→ **Text under study**:
Central England Co-op and the Association of Convenience Stores (ACS) are heaping more pressure on the government to urgently act to protect shop workers following a spike in violence and abuse directed towards staff during the coronavirus crisis.
The mutual retailer, which has more than 260 stores across 16 counties, is joining forces with co-operatives in the UK calling on the government to introduce new legislation to better protect key workers.
ACS CEO James Lowman separately said the justice system was not doing enough to tackle the cycle of repeat offending, with local retailers lacking confidence in the police’s ability to deal with crimes committed against their business.
It comes after Co-op Group food boss Jo Whitfield slammed the government last week over its inaction on the issue.
Central England Co-op said today assaults had jumped by 100%, threats and intimidation by 25% and verbal abuse by 175% since the start of the year, with more than 100 incidents directly related to people using coronavirus as a threat.
There have been multiple threats by customers to cough on colleagues and “give them coronavirus” and further threats of assaults because of queueing, social distancing being enforced and product unavailability.
Central England CEO Debbie Robinson said the business would not tolerate any kind of abuse to colleagues and urged the government to work harder to protect workers.
“Their [shop workers] amazing contribution now needs to be recognised by a change in law so anyone who takes the decision to cross the line with our colleagues knows that retail crime is taken seriously,” she added.
“I would hope their status in society will now be permanently elevated and I am redoubling my efforts in lobbying for a change in sentencing law to ensure those who choose to attack our colleagues are held accountable for their actions on the same level as other frontline workers.”
The retailer is building awareness and support for MP Alex Norris’ Assault on Shop Workers Bill, which has seen its second reading in parliament postponed.
In its 2020 Crime Report, the ACS found a quarter of violent incidents resulted in injury, with a weapon used in almost 20% of occurrences. A knife was the most commonly used weapon (43%), with axes, hammers and syringes also used to attack or threaten shop workers.

→ **What to work on**:
• a. List every person named in the shop worker abuse article, with the title or role the article gives each one.
• b. Transcribe the shop worker abuse article word for word, from "The retailer is" to "threaten shop workers.".

→ **Entries supplied**:
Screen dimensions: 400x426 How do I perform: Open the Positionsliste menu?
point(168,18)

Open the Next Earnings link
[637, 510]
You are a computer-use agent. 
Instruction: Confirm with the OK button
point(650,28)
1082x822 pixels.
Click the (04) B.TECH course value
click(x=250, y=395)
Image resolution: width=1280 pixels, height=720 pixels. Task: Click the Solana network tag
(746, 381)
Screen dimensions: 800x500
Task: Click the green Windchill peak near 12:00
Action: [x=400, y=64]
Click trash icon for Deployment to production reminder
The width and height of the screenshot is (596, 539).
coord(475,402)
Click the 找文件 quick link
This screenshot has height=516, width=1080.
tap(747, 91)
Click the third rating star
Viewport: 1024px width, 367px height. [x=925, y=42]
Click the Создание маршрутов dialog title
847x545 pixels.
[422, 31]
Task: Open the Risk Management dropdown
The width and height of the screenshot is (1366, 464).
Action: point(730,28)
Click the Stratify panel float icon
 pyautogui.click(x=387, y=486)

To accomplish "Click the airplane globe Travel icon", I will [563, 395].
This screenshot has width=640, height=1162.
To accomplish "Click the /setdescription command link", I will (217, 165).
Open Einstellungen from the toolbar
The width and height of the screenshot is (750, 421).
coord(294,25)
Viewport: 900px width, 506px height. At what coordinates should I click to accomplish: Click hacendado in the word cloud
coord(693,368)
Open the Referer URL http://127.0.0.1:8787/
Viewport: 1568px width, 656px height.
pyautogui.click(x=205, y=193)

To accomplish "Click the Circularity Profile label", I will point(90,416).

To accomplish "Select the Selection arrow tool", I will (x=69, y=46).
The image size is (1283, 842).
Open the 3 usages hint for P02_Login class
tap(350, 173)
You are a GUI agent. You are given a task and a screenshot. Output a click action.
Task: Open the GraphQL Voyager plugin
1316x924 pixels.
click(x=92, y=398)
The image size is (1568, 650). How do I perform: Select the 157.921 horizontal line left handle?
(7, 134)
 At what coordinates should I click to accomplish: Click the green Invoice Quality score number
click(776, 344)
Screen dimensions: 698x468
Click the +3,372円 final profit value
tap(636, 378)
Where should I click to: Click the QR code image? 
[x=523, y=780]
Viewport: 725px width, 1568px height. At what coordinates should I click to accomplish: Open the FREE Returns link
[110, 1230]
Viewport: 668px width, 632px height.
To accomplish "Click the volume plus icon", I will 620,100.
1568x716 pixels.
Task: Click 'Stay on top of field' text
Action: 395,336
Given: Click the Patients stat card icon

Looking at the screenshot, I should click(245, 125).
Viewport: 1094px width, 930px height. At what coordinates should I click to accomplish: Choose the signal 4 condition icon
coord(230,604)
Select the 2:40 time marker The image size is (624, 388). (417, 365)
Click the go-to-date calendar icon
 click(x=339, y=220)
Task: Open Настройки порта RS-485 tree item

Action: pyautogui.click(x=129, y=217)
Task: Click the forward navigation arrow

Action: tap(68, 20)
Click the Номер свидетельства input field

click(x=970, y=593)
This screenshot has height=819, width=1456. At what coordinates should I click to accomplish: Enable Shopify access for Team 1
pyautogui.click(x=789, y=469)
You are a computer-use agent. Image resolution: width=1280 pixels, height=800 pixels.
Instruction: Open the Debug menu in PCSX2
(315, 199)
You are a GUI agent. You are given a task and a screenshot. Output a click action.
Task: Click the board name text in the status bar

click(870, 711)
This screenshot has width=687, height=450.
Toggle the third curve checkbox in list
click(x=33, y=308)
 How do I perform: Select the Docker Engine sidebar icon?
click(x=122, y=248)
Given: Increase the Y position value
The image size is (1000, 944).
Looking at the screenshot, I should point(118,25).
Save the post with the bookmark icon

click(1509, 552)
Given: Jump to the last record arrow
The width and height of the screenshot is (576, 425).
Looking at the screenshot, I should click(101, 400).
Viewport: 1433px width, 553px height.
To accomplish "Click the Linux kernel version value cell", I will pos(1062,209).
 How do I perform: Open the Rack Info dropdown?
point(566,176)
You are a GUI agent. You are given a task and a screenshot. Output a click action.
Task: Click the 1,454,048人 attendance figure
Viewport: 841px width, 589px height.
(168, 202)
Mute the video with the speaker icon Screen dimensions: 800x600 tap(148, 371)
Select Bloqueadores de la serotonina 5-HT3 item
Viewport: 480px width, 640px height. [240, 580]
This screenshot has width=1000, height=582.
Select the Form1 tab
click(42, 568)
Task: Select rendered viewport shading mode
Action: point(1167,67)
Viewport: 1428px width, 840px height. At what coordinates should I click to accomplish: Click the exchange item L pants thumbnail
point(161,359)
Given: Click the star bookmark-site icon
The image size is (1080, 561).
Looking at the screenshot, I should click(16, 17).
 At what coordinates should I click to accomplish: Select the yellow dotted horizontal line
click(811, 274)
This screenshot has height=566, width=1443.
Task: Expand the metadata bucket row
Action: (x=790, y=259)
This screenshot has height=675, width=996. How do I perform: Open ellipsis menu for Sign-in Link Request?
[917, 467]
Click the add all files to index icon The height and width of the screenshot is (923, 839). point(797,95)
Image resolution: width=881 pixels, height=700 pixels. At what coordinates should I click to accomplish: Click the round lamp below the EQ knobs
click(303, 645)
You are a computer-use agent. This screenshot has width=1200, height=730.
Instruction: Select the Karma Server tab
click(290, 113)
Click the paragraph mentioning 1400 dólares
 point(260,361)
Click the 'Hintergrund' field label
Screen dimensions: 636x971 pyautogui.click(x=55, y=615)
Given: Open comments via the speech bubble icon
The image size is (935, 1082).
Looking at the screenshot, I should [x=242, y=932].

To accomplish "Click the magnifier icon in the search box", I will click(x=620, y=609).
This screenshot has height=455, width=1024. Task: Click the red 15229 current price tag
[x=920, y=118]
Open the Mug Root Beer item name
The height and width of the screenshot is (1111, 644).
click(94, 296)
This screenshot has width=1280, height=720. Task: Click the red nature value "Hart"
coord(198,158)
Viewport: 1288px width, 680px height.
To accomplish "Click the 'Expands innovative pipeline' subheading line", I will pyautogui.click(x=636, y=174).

→ **Task-by-task results**:
• a.
- James Lowman: ACS CEO
- Jo Whitfield: Co-op Group food boss
- Debbie Robinson: Central England CEO
- Alex Norris: MP

• b.
The retailer is building awareness and support for MP Alex Norris’ Assault on Shop Workers Bill, which has seen its second reading in parliament postponed.
In its 2020 Crime Report, the ACS found a quarter of violent incidents resulted in injury, with a weapon used in almost 20% of occurrences. A knife was the most commonly used weapon (43%), with axes, hammers and syringes also used to attack or threaten shop workers.